_Collected data entries_:
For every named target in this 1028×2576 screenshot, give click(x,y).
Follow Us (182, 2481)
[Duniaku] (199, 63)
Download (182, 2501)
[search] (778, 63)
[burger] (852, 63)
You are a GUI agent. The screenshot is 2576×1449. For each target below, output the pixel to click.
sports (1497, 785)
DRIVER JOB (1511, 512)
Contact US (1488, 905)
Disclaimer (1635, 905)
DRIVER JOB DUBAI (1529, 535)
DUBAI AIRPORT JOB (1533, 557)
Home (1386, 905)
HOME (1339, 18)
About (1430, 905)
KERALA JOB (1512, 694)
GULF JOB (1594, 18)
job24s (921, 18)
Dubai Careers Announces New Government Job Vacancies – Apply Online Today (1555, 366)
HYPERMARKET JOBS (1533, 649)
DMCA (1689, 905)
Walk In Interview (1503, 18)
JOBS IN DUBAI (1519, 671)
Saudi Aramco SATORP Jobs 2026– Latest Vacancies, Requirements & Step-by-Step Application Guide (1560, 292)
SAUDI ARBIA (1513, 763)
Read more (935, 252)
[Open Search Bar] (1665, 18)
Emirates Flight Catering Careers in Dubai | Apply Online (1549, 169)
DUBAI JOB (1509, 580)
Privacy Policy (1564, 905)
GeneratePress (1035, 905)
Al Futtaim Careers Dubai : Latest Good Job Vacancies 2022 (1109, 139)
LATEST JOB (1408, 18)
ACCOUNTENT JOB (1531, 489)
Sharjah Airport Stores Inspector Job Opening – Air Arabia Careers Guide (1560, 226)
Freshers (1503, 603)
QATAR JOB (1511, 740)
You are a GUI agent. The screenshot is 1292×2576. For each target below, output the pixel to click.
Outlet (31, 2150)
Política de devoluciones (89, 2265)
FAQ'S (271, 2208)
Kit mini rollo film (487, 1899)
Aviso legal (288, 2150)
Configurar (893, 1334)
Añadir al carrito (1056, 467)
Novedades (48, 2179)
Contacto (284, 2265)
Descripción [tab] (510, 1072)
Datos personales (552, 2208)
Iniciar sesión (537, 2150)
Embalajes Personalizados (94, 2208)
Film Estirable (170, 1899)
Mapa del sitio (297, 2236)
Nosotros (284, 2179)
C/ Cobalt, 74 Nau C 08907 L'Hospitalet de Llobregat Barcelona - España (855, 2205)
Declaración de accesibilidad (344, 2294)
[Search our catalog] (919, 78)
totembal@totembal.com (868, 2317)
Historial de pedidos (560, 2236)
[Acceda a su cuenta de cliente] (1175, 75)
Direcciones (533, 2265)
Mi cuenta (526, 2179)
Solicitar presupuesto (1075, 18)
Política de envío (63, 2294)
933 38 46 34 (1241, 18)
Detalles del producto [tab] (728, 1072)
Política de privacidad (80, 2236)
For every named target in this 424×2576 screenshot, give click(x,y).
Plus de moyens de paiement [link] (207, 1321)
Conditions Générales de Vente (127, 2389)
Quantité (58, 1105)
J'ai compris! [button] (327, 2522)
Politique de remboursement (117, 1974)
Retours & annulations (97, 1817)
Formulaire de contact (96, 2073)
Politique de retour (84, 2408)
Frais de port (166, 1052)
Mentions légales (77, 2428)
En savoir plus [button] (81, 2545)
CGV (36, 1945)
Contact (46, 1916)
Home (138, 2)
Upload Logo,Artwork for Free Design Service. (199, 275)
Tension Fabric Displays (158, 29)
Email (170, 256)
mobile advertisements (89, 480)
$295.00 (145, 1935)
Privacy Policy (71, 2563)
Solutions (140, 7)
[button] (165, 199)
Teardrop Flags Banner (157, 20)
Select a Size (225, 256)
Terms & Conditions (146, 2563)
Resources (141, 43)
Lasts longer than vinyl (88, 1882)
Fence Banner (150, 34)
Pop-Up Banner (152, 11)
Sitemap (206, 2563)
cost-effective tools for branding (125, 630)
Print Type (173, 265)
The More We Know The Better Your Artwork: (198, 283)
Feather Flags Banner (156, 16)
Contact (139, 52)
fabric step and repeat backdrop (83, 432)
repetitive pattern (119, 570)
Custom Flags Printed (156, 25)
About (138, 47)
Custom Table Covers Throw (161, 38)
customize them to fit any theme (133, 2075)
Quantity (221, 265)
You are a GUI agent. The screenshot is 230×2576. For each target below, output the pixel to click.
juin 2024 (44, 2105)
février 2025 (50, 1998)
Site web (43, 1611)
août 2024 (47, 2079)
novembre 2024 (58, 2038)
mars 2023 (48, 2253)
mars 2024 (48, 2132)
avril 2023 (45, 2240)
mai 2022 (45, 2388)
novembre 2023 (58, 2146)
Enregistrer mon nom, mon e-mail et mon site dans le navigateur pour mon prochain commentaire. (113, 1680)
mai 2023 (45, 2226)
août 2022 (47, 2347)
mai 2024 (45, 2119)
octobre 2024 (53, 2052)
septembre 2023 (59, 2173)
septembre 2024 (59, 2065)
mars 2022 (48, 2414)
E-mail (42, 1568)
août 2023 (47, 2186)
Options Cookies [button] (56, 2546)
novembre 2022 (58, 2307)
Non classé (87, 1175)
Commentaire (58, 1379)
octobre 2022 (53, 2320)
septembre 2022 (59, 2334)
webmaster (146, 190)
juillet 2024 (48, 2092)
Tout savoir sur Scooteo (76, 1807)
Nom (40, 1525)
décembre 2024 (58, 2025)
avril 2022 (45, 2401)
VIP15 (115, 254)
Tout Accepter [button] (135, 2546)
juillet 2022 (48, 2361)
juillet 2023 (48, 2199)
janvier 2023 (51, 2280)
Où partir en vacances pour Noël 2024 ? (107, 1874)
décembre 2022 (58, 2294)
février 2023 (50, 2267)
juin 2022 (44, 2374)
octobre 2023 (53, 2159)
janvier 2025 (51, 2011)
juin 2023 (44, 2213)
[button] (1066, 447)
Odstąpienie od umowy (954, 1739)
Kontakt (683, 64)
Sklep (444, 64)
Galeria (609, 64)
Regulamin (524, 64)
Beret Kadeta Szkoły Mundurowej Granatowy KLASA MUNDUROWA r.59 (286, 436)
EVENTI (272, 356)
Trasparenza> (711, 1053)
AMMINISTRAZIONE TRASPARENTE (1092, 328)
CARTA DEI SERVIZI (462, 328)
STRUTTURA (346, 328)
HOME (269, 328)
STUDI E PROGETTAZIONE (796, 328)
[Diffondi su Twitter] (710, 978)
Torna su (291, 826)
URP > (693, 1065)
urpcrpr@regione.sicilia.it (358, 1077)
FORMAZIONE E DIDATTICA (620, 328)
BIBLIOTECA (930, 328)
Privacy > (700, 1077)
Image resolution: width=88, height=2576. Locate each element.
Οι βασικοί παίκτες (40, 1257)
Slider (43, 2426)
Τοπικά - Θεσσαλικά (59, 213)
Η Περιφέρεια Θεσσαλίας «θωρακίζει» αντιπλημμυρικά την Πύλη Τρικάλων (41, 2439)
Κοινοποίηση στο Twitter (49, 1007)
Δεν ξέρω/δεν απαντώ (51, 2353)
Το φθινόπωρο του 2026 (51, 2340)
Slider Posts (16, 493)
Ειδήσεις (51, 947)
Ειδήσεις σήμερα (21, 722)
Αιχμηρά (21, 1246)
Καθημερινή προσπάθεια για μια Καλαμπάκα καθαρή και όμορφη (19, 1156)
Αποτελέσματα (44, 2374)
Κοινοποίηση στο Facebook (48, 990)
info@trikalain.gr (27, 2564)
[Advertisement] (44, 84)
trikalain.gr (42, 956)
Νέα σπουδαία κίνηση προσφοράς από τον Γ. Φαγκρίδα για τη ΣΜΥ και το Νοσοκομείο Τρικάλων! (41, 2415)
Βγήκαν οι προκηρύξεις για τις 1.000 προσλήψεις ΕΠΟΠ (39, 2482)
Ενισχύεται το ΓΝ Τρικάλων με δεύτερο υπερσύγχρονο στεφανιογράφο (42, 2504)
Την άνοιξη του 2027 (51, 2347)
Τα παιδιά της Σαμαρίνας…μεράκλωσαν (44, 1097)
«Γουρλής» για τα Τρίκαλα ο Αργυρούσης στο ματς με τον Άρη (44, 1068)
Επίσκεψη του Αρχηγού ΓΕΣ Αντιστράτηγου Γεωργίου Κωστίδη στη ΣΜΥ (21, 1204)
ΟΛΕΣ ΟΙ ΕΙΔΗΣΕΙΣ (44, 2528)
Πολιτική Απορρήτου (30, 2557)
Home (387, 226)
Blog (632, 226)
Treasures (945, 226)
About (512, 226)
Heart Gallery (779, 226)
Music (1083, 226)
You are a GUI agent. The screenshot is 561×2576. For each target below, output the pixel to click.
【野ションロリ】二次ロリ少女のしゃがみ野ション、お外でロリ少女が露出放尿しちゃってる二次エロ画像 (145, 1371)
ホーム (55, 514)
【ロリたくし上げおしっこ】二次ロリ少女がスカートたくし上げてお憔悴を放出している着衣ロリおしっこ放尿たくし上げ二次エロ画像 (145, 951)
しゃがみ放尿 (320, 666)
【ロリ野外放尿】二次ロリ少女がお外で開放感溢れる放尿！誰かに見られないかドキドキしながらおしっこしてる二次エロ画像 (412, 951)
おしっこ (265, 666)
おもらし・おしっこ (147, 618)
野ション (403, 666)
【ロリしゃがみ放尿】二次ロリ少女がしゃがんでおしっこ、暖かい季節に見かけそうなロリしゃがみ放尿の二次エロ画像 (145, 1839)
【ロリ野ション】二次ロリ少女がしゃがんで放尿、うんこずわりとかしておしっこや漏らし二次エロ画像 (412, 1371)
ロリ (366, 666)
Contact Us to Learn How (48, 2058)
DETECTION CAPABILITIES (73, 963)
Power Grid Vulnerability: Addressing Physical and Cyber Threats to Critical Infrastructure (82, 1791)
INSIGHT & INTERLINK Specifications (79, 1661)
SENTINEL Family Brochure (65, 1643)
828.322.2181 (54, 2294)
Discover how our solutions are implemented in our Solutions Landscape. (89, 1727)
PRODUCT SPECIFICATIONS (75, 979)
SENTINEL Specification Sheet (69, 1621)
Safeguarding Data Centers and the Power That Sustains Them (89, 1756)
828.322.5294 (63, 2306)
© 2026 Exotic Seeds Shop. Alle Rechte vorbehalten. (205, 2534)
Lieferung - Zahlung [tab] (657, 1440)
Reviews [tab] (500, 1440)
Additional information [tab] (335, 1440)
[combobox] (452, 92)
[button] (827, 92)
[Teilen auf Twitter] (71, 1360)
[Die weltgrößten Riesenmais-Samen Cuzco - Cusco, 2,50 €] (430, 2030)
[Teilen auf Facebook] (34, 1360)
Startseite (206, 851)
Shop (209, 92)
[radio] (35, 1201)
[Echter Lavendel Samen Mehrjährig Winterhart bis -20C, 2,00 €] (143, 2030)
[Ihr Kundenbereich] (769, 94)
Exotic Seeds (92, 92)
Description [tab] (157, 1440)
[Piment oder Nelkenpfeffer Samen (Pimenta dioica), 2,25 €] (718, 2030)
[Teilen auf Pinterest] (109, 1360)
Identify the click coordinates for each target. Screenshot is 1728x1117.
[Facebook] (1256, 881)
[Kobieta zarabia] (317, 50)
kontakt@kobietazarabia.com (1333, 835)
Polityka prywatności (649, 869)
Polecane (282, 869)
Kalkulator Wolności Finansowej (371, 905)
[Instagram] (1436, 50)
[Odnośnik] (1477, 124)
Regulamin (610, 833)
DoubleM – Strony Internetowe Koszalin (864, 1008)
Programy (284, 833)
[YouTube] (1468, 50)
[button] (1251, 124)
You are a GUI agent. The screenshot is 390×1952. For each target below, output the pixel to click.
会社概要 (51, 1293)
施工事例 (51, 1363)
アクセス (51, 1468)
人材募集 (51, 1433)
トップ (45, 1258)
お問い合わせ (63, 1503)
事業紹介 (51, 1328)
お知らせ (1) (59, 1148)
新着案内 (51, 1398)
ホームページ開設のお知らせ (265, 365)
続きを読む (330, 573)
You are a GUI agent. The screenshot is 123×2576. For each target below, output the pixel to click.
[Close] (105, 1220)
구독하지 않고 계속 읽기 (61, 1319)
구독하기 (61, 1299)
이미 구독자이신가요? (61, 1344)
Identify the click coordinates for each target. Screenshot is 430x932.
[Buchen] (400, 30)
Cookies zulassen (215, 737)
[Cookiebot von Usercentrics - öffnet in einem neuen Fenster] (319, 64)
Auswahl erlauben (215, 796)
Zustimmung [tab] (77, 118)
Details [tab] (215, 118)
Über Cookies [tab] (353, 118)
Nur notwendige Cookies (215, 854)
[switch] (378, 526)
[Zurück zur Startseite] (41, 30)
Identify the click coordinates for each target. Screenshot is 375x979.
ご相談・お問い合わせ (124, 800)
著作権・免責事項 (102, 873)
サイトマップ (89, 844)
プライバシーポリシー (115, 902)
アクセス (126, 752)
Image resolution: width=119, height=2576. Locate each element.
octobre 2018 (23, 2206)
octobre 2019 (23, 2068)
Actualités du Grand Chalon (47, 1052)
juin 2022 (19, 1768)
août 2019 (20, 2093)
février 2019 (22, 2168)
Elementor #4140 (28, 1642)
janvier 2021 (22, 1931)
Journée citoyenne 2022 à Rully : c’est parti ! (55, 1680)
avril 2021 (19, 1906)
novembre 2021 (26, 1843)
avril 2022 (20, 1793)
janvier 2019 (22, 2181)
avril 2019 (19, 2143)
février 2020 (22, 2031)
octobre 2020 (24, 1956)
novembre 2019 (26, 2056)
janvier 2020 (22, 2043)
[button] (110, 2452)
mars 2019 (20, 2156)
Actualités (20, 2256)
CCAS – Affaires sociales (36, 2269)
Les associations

_EXERCISE OBJECTIVE_: There is a run of lines above from the one with "Contact (139, 52)" to the one with "août 2024 (47, 2079)"; print exactly that run, both ends included, and nothing else.

_RESULT OF THE TASK_:
Contact (139, 52)
fabric step and repeat backdrop (83, 432)
repetitive pattern (119, 570)
Custom Flags Printed (156, 25)
About (138, 47)
Custom Table Covers Throw (161, 38)
customize them to fit any theme (133, 2075)
Quantity (221, 265)
You are a GUI agent. The screenshot is 230×2576. For each target below, output the pixel to click.
juin 2024 (44, 2105)
février 2025 (50, 1998)
Site web (43, 1611)
août 2024 (47, 2079)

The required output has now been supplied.